I'm trying to program a neural network to play noughts and crosses (also known as tic tac toe). It works well enough to play against and decreases the loss function when I train it, but only up to a point, after which it plateaus. I have tried playing it and it is still not much better than a random bot.

I have already tried adjusting the learning rate and the size of the hidden layer. I have also previously tried training it on my games against it, as well as training it only based upon the victorious side (interestingly, this minimised the loss function better than my current version, but only tried to attack, and had no clue that it had to prevent me from trying to win). In addition to this, I have tried changing the learning rate so that it decreases by 5 or 10% every 100 self-play games.
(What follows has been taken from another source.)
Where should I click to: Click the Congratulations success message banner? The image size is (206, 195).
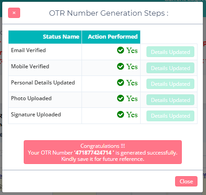(103, 152)
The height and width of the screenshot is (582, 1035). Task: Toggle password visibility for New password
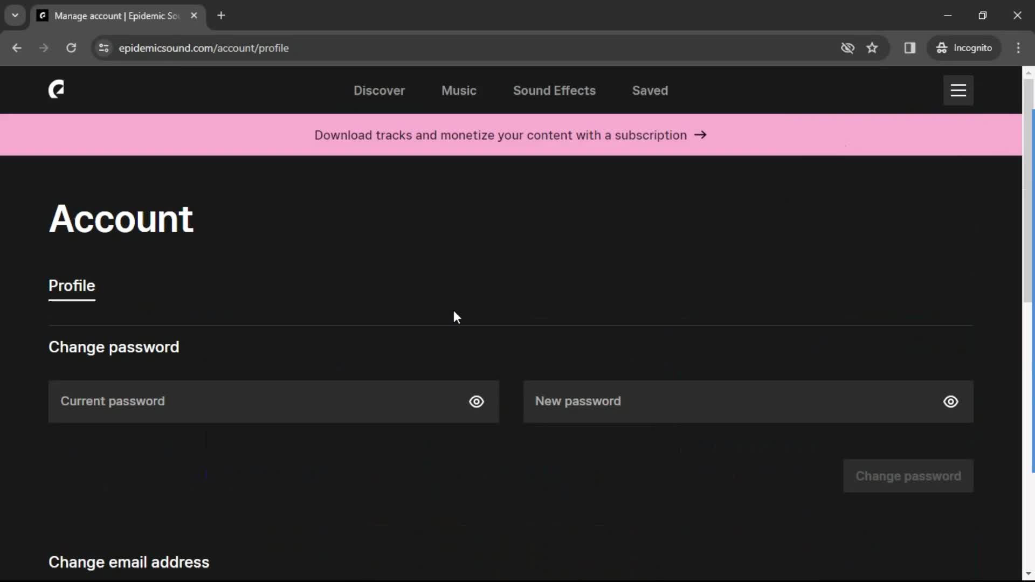[950, 401]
I have had a look online but haven't found any python neural networks for tic tac toe that I can compare mine to in order to debug.

import random

def bot_go(player_to_move, game_over, board):
    played = False
    iteration = 0
    while played is False:
        move, input_layer, hidden_layer, output_layer = neural_net_move(iteration, board)
        if board[int(move[0])][int(move[1])] == "-":
            played = True
            board[int(move[0])][int(move[1])] = player_to_move
            if check_for_win(player_to_move, board) is True:
                game_over = True
            elif check_for_draw(board) is True:
                game_over = True
            if player_to_move == "X":
                player_to_move = "O"
            else:
                player_to_move = "X"
        iteration += 1
    return game_over, player_to_move, move, input_layer, hidden_layer, output_layer

 def neural_net_move(iteration, board):
    neural_network_input = {}
    neural_network_hidden_layer = {}
    neural_network_output = []
    layer_1_weights, layer_2_weights, bias = get_neural_network()

    # initialises the input layer
    for i in range(9):
        if board[i // 3][i % 3] == "X":
            neural_network_input[i] = 0
        elif board[i // 3][i % 3] == "O":
            neural_network_input[i] = 1
        else:
            neural_network_input[i] = 0.5

    # calculates the hidden layer neuron values
    for i in range(Global_variables.hidden_layer_size):
        net_total = 0
        for j in range(9):
            net_total += neural_network_input[j]*layer_1_weights[str(j) + str(i)]
        neural_network_hidden_layer[i] = (1/(1 + 2.718**(-net_total)))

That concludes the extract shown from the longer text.